Text excerpt:
People will naturally gravitate toward the hardest money. Whether that’s the USD, Bitcoin (BTC), some SDR-backed basket digital currency or China’s incoming digital currency, it appears that tokenized, digital currencies will be the highest in demand.
Crypto-dollars front-run tokenized assets
The widespread adoption of a digital currency or explosive growth in crypto-dollars would likely open the floodgates of tokenization for other assets.
Convex events like the supply/demand shock and the economic fallout of COVID-19 expose many of the faults within existing systems. While regulators and the financial sector have largely ignored these signals for decades, the scale of the problem in the real economy, such as small businesses and global supply chains, may require immediate amelioration.
To enter tokenized assets seems to be the most obvious decision. However, businesses are largely unaware of the advantages of tokenization nor have a notable amount of businesses dipped into the complex world of tokenization. That’s why it will take an exogenous event (like COVID-19) to provoke a large-scale transition to tokenized assets, which is best viewed through the lens of a global supply chain company.
For example, if company A is a private firm based in Singapore and invoices clients in multiple countries via USD, then recent events raise some interesting predicaments. Let’s imagine that company A is a shipping firm carrying commodities around the world’s oceans to various continents.

Record excerpts:
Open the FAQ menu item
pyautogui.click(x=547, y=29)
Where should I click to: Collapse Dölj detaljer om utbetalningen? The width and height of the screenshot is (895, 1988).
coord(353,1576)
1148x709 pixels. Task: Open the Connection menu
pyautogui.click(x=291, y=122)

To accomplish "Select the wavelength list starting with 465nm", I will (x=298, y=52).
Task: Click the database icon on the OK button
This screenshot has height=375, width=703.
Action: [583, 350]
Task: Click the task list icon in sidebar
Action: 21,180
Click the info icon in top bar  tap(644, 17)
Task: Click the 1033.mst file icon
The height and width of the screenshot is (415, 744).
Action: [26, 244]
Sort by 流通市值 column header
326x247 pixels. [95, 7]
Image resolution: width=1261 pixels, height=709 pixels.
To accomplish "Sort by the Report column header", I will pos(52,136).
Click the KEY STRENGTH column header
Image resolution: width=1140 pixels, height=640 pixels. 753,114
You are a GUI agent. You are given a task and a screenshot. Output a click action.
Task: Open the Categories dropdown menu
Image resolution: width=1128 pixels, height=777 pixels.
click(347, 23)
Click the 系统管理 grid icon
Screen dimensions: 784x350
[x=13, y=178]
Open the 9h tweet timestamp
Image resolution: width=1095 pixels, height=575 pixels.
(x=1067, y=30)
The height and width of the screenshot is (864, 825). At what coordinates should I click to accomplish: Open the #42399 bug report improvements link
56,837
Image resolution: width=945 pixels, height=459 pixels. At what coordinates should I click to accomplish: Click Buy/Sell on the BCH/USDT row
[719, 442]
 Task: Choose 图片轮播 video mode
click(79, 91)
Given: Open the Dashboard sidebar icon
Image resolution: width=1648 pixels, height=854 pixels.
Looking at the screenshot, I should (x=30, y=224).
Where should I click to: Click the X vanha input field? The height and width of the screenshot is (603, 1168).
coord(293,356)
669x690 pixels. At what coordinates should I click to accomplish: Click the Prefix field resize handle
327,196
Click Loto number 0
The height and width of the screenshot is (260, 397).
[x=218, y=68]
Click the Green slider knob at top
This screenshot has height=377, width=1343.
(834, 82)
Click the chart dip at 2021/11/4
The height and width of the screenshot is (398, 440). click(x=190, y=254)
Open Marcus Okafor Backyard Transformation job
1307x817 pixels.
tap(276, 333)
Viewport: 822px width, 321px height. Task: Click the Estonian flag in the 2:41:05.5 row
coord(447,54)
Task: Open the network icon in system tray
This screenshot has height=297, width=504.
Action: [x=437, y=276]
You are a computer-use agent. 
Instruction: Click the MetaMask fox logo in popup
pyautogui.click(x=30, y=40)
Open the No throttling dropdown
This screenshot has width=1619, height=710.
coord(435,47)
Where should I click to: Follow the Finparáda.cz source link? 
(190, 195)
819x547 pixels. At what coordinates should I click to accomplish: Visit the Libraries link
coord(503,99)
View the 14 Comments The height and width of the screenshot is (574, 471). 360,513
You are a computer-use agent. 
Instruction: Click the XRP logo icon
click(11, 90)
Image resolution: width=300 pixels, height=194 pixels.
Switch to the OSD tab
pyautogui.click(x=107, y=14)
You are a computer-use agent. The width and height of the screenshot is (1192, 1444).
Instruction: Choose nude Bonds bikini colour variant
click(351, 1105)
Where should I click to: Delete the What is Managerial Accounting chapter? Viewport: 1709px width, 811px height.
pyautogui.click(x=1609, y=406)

Assignment A:
Answer these from the excerpt on tokenization:
(i) Toward what does it say people will naturally gravitate?
(ii) What kind of event does it say will be needed to provoke a large-scale transition to tokenized assets?
(iii) In which country is company A based?
Assignment B: List every currency or currency option that the excerpt on tokenization names as a possible hardest money.
Assignment C: Pick up the excerpt on tokenization after its last sentence and carry on the example of company A.

Exercise output A:
(i) The hardest money.
(ii) An exogenous event, such as COVID-19.
(iii) Singapore.

Exercise output B:
- The USD
- Bitcoin (BTC)
- Some SDR-backed basket digital currency
- China's incoming digital currency

Exercise output C:
With supply chains virtually paralyzed right now and crude oil prices plummeting, company A may need to raise capital in USD to meet USD-denominated debt obligations. However, USD swap liquidity outside the U.S. is widely only available to central banks directly connected to the Fed — i.e., mainly G7 countries. Private foreign businesses traditionally accustomed to meeting debt obligations and other liabilities with USD cash flows are in a tough position — rapidly diminishing cash flows with no access to USD.
One of the fastest and most effective ways to solve company A’s dilemma would be to issue tokenized shipping capacity as redeemable assets that can be redeemed with shipping services, then use a third-party smart contract-based protocol to “transform” the redeemable token into tokenized bonds to investors. If company A has a history of good credit and cash flow, then investors would buy up the tokenized bonds via a global market, raising capital in whatever tokenized currency (e.g., crypto-dollars), cryptocurrency or other programmable assets the company desires.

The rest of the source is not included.